Laurate Butyl Glucoside Enhances Oral Innate Immunity Without Increasing Inflammation

Objectives: Oral epithelium is both involved in host defence and in the pathogenesis of inflammatory disorders. In humans, it plays a critical role in innate immune response by producing antimicrobial peptides, with immuno-modulatory and microbicidal properties, such as natural antibiotics. Among them, beta-defensins are inducible, triggered by injury or inflammation of the gingival epithelium. We focused on active principles that could promote innate immunity without enhancing inflammation. We used several in vitro cellular and tissue models to study the effect of LaurateButylGlucoside (LBG) on the regulation of HBD-2 and HBD-3 expression. Methods: In vitro, reconstructed or native gingival epithelium and normal gingival keratinocytes (NGK) were treated with pro-inflammatory cytokines, microbial components and increasing concentrations of LBG. The expression of HBD-2 and HBD-3 were studied by immuno-histochemical analysis and their respective messenger RNA levels were assayed with quantitative, RT-PCR. Inflammatory response was investigated by quantifying the level of the secreted IL–8 by ELISA. Results: Firstly, we demonstrated that the models we designed, were functional for the modulation of HBD expression in vitro.
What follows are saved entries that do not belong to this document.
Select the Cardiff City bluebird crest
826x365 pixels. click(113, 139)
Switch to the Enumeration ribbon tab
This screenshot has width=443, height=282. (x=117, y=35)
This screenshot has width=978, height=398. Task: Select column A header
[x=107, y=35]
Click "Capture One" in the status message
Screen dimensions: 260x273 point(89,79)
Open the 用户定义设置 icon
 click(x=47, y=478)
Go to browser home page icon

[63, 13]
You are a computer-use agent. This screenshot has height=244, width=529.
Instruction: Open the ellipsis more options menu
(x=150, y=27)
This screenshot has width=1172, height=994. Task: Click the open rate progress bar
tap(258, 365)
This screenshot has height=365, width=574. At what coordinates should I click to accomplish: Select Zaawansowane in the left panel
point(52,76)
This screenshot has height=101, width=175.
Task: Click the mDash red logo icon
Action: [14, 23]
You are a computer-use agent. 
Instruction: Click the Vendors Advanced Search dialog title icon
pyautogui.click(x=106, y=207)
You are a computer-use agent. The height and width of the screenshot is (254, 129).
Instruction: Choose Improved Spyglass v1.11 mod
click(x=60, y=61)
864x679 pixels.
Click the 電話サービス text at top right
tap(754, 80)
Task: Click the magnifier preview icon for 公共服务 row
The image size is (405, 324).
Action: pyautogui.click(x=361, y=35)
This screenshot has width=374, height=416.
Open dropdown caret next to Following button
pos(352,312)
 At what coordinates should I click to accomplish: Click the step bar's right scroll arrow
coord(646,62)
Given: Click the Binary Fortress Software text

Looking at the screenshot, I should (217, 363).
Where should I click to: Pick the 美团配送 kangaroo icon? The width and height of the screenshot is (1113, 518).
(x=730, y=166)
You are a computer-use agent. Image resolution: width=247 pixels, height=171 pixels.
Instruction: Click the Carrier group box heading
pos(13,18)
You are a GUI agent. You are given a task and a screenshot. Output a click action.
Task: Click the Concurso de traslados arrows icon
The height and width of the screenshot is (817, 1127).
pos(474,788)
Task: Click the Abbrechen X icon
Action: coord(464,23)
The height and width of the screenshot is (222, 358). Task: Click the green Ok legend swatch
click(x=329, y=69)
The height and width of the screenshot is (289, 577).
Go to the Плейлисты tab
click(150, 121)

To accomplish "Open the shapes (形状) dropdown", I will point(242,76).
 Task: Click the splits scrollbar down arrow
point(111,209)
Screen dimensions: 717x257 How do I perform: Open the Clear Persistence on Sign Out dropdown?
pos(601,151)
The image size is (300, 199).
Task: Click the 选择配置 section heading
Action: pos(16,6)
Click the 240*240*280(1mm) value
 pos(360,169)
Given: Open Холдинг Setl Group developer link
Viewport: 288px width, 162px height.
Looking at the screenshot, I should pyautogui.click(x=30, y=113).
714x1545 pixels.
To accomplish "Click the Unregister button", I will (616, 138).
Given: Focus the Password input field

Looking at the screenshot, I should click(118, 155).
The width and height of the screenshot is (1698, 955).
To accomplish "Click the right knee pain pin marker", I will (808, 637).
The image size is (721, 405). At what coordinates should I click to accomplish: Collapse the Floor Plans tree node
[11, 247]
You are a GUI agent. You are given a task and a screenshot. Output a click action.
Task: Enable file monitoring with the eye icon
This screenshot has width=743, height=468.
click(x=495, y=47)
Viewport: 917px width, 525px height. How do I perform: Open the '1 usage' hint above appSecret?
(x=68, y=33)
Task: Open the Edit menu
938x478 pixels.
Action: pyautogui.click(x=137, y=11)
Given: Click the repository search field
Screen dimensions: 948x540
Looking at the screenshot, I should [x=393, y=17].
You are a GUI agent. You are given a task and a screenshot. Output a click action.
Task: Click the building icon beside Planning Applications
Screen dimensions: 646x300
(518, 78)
Secondly, after a 3 day-differentiation stage, NGK were incubated with positive controls and LBG. m-RNA analysis showed that LBG induced HBD-2 and HBD-3 in a dose dependant manner. Meanwhile, the level of secreted IL-8 remained stable. Moreover, we demonstrated that LBG significantly stimulated endogenous HBD-2 and HBD-3 mRNA in reconstructed or native epithelia. Immuno-histochemistry showed that both peptides were rapidly increased in the upper layers of the stratified epithelia. Conclusion: Together these data demonstrated that LBG could be considered as a regulator of oral innate immunity without promoting inflammation. Thereby, we supposed that it could prevent the ecological balance to be disturbed and the subsequent colonization by gram negative microflora becoming pathogens.